L’affaire se joue aux Prud’hommes de Nantes, selon Ouest-France. Elle concerne aussi trois de ses adjoints, eux aussi remerciés brutalement après seulement quatre mois passés sur le banc.
Une rupture brutale et une rancune tenace
Gourvennec était arrivé en novembre 2023 pour remplacer Pierre Aristouy, viré à son tour quelques semaines plus tôt.
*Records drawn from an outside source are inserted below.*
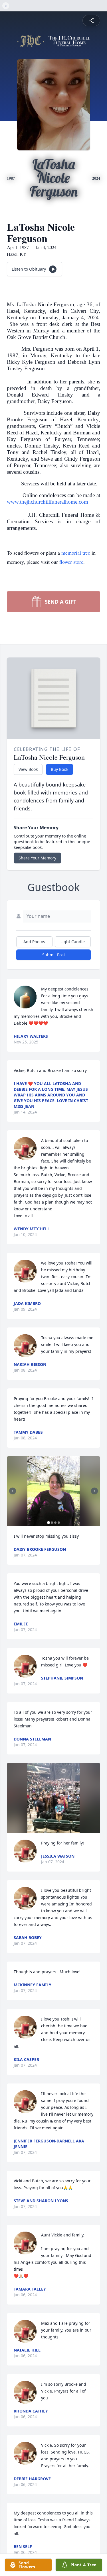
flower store (71, 561)
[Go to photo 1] (48, 1522)
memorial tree (75, 552)
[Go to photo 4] (59, 1522)
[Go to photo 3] (55, 1522)
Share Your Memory (37, 858)
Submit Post (53, 954)
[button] (53, 1491)
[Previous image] (12, 1491)
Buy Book (59, 769)
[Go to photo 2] (52, 1522)
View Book (28, 769)
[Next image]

Le contrat prévoyait une option d’un an supplémentaire en cas de maintien en Ligue 1. Mais après treize matchs — trois victoires, un nul et neuf défaites —, Kita avait tranché net. « Il a été engagé pour être performant et il ne l’a pas été », a défendu Me Jean-François Klatovsky, avocat du FC Nantes, cité par Ouest-France. Une ligne dure que conteste l’avocat de Gourvennec, Me Julien Berenger : « Les mauvais résultats ne constituent pas une faute grave. » Le tribunal doit maintenant trancher. L’histoire rappelle celle de Pierre Aristouy, licencié lui aussi pour faute grave avant d’obtenir 730 000 euros de dédommagement. À Nantes, les Prud’hommes deviennent une seconde maison.